ECLI: ECLI:NL:TGZCTG:2018:245
Datum uitspraak: 11-09-2018
Datum publicatie: 26-09-2018
Zaaknummer(s): c2018.036
Onderwerp: Onheuse bejegening
Beslissingen:
Inhoudsindicatie: Klager was patiënt bij één van de tandartsen van de tandheelkundige kliniek waarvan verweerder, tandarts, klinisch directeur is. Klager verwijt verweerder dat hij: 1. klager een afpersings-/dreigende/intimiterende/chanterende brief heeft geschreven, waarin hij heeft aangegeven dat hij bij een ongegrond verklaring van de klacht de tijd en inspanning van de tandarts bij klager in rekening zou worden gebracht, met het doel dat klager de klacht tegen de tandarts zou intrekken; 2. de brief van 27 maart 2017 aangetekend heeft verzonden, waarbij niet duidelijk was wie de afzender was; 3. de naam van klager op de website van klachtenkompas heeft vermeld. Het Regionaal Tuchtcollege heeft klager niet-ontvankelijk verklaard in zijn klacht, omdat hetgeen de tandarts door klager wordt verweten geen handelen betreft dat valt onder de eerste of tweede tuchtnorm. Het Centraal Tuchtcollege bevestigt deze uitspraak en verwerpt het beroep.

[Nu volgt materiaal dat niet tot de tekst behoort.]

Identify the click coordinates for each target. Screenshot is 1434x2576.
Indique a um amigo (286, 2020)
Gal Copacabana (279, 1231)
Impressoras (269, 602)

C E N T R A A L T U C H T C O L L E G E

voor de Gezondheidszorg

Beslissing in de zaak onder nummer C2018.036 van:

A., wonende te B., appellant,

klager in eerste aanleg,

tegen

C., tandarts, werkzaam te D., verweerder in beide instanties,

bijgestaan door A.C.H. Jansen, advocaat te Wijchen.

1. Verloop van de procedure

A. - hierna klager - heeft op 19 september 2017 bij het Regionaal Tuchtcollege te Eindhoven, tegen C. - hierna de tandarts - een klacht ingediend. Bij beslissing van 15 januari 2018, onder nummer 17187, heeft dat College klager niet-ontvankelijk verklaard in zijn klacht.

Klager is van die beslissing tijdig in beroep gekomen. De tandarts heeft een verweerschrift ingediend.

De klacht is in beroep behandeld ter openbare terechtzitting van het Centraal Tuchtcollege van 11 september 2018, waar is verschenen de tandarts bijgestaan door mr. Jansen. Klager is, met berichtgeving, niet verschenen. Het Centraal Tuchtcollege heeft na afloop van de mondelinge behandeling, na beraadslaging in raadkamer, in het openbaar mondeling uitspraak gedaan. Hetgeen hierna volgt is een schriftelijke uitwerking van die uitspraak.

2. Beslissing in eerste aanleg

Het Regionaal Tuchtcollege heeft aan zijn beslissing het volgende ten grondslag gelegd.

"2. De feiten

Het gaat in deze zaak om het volgende.

Klager was patiënt bij één van de tandartsen van de tandheelkundige kliniek (hierna: de kliniek) waarvan verweerder klinisch directeur is.

Klager heeft een klacht ingediend bij de kliniek over deze tandarts. Op verzoek van de klachtenfunctionaris heeft verweerder de klacht en het dossier destijds beoordeeld. Hij achtte de klacht ongegrond.

Klager heeft vervolgens een tuchtklacht ingediend tegen de tandarts (dossiernummer 15177a) en de collega-tandarts die de tandarts had geadviseerd over de behandeling van klager (dossiernummer 15177b). Deze klachten zijn zowel door het regionaal als door het centraal tuchtcollege ongegrond verklaard.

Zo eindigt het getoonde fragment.